Exact reproduction is required for the lines below starting at the line with "The image size" and ending at the line with "This screenshot has height=637, width=468.", both included. No other lines, and no pictures.

The records START

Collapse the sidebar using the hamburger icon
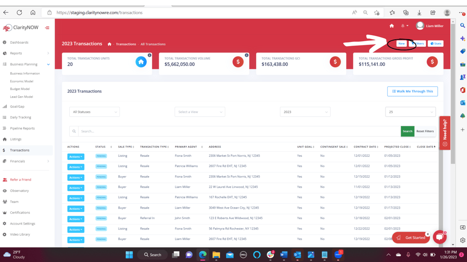 47,28

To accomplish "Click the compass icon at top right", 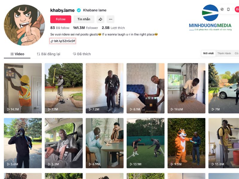I will pos(222,9).
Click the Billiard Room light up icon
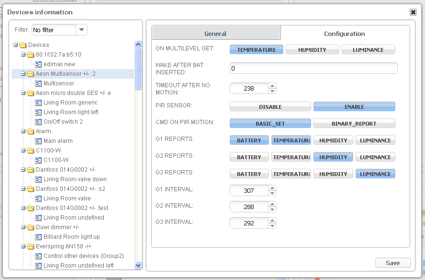The height and width of the screenshot is (280, 425). pos(39,237)
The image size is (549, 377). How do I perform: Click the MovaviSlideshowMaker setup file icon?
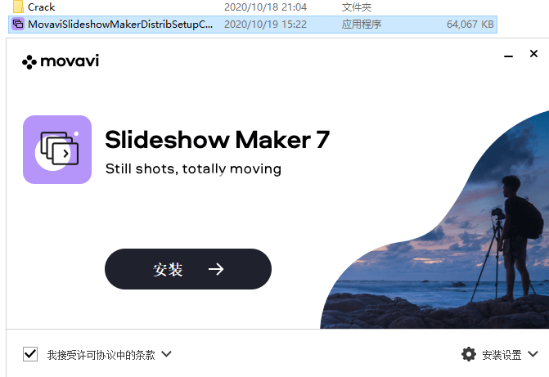tap(18, 25)
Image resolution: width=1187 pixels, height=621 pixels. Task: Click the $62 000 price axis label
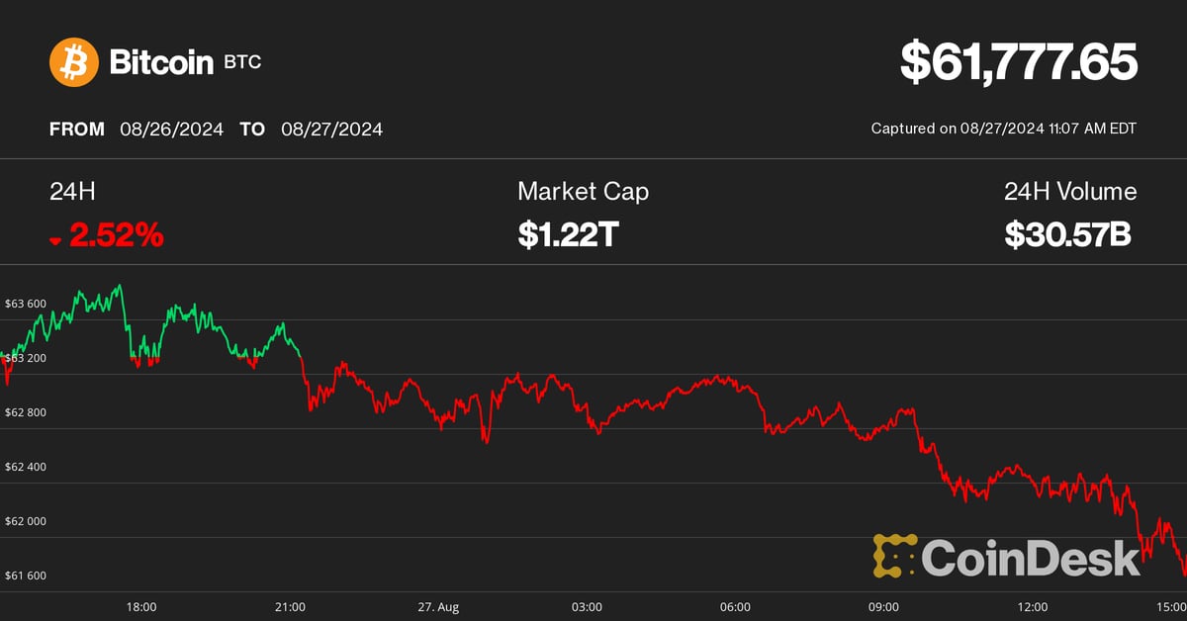click(x=26, y=521)
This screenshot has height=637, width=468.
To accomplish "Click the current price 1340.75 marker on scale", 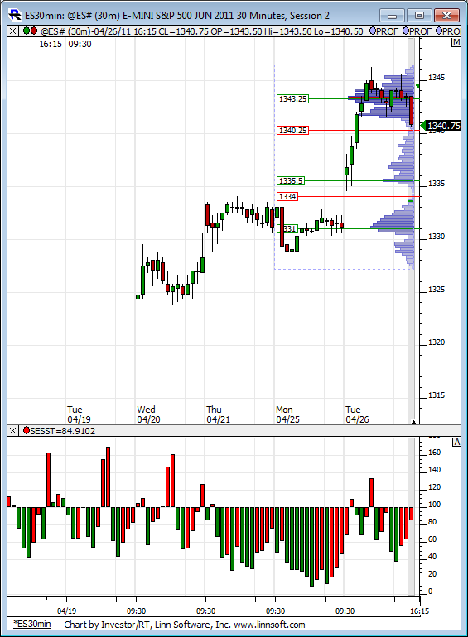I will tap(441, 126).
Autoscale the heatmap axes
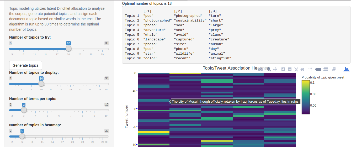The width and height of the screenshot is (351, 147). [296, 69]
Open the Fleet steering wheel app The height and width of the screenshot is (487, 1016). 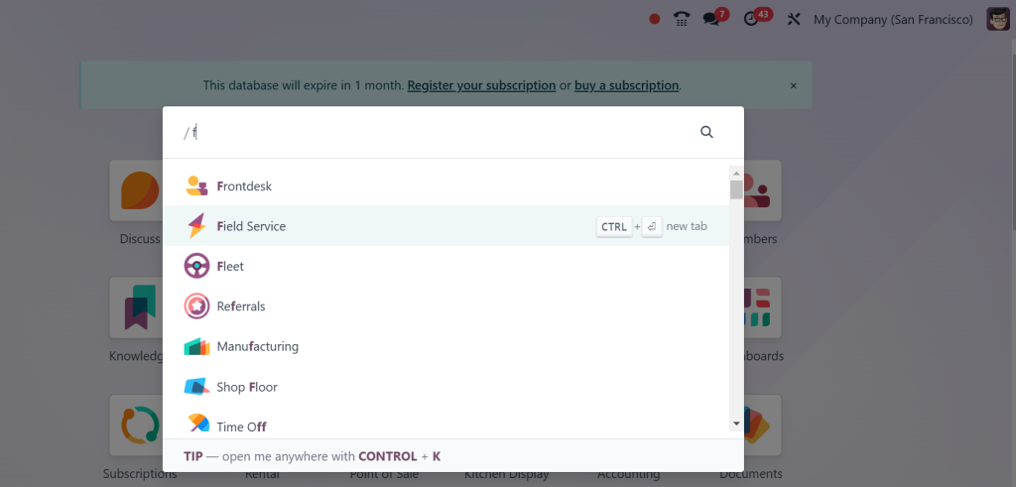pos(196,266)
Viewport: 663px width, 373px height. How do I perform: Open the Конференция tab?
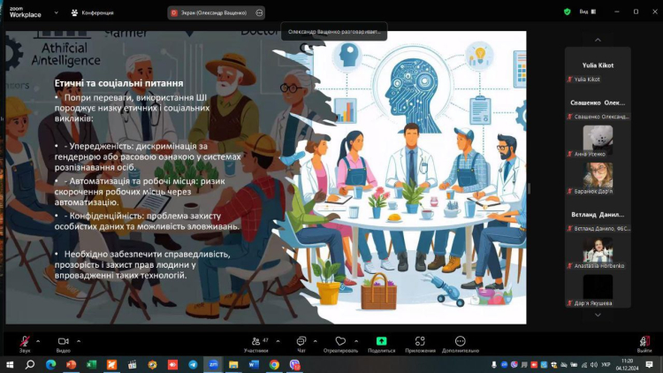91,12
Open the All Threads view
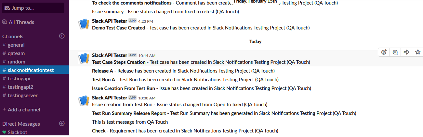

The records END

• **Solution**
The image size is (549, 377). How do I perform: Click the MovaviSlideshowMaker setup file icon?
tap(18, 25)
Image resolution: width=1187 pixels, height=621 pixels. Task: Click the $62 000 price axis label
click(x=26, y=521)
This screenshot has height=637, width=468.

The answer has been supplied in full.